▸ Saved entries
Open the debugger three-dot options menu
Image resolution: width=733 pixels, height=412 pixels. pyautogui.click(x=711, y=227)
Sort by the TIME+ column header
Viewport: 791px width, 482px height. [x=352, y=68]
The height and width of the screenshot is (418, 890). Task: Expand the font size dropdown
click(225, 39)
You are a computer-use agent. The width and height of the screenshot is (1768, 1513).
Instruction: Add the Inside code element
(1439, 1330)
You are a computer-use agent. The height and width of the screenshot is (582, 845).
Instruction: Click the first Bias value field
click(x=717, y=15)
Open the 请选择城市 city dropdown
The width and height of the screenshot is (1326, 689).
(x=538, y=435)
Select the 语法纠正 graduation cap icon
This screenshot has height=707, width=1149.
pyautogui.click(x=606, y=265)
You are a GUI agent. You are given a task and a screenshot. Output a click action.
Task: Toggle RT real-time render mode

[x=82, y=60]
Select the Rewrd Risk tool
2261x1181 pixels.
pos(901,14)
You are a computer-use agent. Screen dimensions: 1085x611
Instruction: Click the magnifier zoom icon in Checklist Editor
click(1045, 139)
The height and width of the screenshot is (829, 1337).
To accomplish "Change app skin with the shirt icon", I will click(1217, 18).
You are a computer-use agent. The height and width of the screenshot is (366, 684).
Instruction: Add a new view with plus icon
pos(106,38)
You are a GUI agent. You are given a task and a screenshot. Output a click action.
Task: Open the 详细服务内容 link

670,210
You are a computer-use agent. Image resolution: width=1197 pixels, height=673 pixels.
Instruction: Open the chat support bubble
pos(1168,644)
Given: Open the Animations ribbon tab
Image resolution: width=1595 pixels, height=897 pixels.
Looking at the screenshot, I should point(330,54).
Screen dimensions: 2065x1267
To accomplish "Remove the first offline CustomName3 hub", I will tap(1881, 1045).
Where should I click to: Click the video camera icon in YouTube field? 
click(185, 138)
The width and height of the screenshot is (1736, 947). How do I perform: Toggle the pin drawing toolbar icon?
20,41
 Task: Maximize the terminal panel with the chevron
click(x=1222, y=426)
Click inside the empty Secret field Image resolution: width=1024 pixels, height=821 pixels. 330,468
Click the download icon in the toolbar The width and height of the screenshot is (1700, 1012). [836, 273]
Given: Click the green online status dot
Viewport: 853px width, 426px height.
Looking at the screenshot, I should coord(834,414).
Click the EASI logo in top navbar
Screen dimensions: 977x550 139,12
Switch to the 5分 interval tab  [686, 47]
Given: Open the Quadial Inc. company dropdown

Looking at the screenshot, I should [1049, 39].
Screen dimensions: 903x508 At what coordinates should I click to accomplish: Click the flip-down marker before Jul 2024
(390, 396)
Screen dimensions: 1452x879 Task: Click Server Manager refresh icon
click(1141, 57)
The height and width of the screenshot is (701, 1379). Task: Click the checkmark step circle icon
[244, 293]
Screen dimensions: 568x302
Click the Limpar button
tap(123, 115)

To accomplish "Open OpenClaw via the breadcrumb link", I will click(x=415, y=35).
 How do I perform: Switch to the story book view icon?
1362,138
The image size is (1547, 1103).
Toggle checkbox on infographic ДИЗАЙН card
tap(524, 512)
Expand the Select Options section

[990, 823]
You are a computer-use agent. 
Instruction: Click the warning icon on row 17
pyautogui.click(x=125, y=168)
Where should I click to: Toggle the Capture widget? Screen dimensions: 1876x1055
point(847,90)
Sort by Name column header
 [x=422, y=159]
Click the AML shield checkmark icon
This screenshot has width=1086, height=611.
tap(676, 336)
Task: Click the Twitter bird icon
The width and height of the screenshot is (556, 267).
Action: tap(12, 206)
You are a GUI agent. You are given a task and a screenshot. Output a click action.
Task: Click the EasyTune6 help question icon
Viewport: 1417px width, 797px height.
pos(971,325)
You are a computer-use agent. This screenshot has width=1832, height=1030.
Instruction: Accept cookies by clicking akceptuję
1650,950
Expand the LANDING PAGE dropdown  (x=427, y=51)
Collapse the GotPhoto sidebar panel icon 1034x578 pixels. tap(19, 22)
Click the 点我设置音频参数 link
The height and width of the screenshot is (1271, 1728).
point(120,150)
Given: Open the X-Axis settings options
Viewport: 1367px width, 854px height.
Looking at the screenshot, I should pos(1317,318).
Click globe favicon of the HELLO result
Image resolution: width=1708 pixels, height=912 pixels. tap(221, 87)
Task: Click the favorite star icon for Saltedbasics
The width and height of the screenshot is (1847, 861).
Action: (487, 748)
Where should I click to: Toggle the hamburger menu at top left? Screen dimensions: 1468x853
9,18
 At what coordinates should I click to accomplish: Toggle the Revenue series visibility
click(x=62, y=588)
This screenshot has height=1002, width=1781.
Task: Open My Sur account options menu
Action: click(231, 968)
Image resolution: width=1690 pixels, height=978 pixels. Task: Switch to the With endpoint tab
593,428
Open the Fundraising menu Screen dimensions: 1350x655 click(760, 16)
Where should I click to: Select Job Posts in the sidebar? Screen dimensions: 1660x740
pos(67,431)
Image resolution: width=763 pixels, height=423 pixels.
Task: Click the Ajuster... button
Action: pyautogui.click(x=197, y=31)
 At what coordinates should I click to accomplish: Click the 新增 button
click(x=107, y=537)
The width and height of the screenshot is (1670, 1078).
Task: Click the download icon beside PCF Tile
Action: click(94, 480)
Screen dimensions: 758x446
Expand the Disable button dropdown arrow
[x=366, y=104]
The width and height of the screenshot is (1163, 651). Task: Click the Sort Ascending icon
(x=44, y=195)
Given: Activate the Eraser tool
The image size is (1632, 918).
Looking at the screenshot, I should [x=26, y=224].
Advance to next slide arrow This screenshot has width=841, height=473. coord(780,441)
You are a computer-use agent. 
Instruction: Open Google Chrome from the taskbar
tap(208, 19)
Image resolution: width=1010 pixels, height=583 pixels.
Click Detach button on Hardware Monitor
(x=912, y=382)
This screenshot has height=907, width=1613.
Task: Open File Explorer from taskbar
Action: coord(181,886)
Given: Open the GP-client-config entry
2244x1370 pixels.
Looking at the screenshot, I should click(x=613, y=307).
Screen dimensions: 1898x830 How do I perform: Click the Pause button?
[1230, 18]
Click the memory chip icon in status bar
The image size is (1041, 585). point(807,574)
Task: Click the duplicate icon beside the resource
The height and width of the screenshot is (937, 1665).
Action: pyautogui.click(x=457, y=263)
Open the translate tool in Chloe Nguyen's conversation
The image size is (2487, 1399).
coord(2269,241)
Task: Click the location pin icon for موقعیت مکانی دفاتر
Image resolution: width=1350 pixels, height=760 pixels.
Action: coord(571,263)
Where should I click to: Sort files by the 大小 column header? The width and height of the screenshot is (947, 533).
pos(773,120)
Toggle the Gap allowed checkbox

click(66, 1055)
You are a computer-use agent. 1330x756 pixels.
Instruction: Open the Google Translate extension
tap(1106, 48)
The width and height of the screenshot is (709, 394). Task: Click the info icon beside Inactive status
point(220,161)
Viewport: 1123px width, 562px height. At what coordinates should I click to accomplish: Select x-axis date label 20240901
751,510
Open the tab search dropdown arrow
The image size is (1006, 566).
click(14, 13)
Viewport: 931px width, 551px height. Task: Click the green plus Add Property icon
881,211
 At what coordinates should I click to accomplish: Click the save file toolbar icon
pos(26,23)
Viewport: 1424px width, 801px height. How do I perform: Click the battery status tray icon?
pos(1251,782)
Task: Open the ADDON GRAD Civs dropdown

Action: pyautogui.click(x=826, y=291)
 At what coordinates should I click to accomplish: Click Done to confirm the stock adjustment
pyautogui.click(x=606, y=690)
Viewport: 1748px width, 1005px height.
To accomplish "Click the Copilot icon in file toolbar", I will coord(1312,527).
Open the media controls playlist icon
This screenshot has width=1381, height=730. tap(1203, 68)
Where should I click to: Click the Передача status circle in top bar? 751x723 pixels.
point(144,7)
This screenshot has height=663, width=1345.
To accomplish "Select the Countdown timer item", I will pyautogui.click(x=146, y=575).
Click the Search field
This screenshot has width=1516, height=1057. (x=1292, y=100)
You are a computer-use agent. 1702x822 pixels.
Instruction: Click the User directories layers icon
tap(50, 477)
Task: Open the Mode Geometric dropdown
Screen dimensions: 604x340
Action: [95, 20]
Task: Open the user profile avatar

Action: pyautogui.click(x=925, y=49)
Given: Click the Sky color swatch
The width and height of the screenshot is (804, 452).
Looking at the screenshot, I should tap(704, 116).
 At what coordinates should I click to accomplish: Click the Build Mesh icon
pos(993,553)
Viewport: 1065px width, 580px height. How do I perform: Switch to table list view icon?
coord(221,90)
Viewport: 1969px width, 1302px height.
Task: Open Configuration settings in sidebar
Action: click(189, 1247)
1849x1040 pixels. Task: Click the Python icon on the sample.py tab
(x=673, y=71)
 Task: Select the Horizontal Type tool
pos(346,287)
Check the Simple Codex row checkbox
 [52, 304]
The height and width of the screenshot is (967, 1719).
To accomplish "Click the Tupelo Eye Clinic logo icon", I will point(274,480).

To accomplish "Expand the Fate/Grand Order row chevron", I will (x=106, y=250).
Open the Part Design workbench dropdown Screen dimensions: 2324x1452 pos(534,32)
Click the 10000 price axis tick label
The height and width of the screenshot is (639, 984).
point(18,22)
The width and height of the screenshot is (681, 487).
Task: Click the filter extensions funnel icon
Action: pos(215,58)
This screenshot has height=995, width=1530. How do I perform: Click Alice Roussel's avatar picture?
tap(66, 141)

▸ Problem
Only the number is wanted: how many lines in the entries above contain the string "will"?

▸ Reply
7